I've campaigned for yonks about transport and the environment. I am a cyclist, walker, occasional car driver and user of public transport. A continuing challenge is that cars are still seen by most as the default means for getting around.

There's loads of good/strong words from government including the aim that public transport and active travel will be the default as part of the move to zero emissions by 2050. But with all the anguish on these threads from a fairly informed audience I don't know how you are going to persuade the masses .... unless you go for some fairly draconian measures.

On the all mouth and no trousers point an ideal example is 20mph zones. If these worked you'd get reduced congestion and improved road safety as we's all be pootling at 20-25mph not putting our foot down (more pollution and CO2), banging on the brakes at the lights (more pollution) and traffic calming exacerbates that futher with the accelerate/brake. Am I the only person in SE London who knows how to drive smoothly down Court Lane?
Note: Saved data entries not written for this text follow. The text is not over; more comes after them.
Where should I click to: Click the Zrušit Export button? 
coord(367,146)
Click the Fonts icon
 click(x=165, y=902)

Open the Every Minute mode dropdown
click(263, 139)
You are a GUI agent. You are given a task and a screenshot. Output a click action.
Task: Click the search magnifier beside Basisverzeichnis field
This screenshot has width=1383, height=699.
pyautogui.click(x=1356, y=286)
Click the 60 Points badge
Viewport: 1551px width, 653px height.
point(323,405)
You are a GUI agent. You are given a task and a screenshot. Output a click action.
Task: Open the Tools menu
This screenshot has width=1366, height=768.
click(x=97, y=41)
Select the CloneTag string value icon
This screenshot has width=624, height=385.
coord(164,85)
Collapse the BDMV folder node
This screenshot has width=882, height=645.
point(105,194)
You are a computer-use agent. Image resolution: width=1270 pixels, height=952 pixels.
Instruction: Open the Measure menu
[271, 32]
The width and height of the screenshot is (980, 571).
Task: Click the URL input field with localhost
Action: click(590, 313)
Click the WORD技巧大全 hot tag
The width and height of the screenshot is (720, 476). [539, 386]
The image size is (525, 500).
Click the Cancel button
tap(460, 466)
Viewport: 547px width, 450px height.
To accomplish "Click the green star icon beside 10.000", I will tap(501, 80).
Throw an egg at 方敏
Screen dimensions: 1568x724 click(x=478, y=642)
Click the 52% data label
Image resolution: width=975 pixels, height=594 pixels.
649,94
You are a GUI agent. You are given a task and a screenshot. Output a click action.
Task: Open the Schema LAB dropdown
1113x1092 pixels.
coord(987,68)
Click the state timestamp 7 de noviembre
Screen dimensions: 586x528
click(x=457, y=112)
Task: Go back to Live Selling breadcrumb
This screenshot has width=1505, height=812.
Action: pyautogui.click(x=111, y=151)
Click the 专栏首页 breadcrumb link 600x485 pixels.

I can't find anything on Youtube or Google with such driving tips (you back of the accelerator to gently slow the car down and slightly accelerate before the bump, try it, its a no brainer.

On the subject of schools, successive government's who encouraged competition have far worsened the school run. That is before you bring private schools in. Whatever you try to do to discourage this doesn't seem to work - I did like the school in Scotland that simply posted pictures up of irresponsible parents. We campaigned at our primary school, this got the message over and people at least stated to park more responsibly. But the our kids grew up and the same problem happened with the subsequent intakes. The irony of the parent who drives their kid to school due to the dangers of walking including road safety and pollution that they contribute to. Yes in deed I am holier than thou.

Wood Vale was mentioned. That was a dreadful bit of unjoined up thinking between Lewisham and Southwark as this should be the main route through to the South Circ not Honor Oak Road which is a glorified cart track. But driving there earlier this week, a pretty rare journey, WTF do you all need to drive at 40mph? I suppose I could get my clipboard out and watch where all the traffic is going, I expect much of it through using this as a rat run.

messageRe: Our Healthy Streets - Dulwich: Phase 3
Posted by TJ October 15, 03:07PM

I'm hearing that there is a burst watermain on the south circular today. Assuming the SC closes (even if it is only reduced to one lane), where does the traffic go? Cant divert through the village, I guess will have to go up over sydenham hill via west dulwich.
Regardless of todays issues, let's just consider the reality of permanently closing routes down.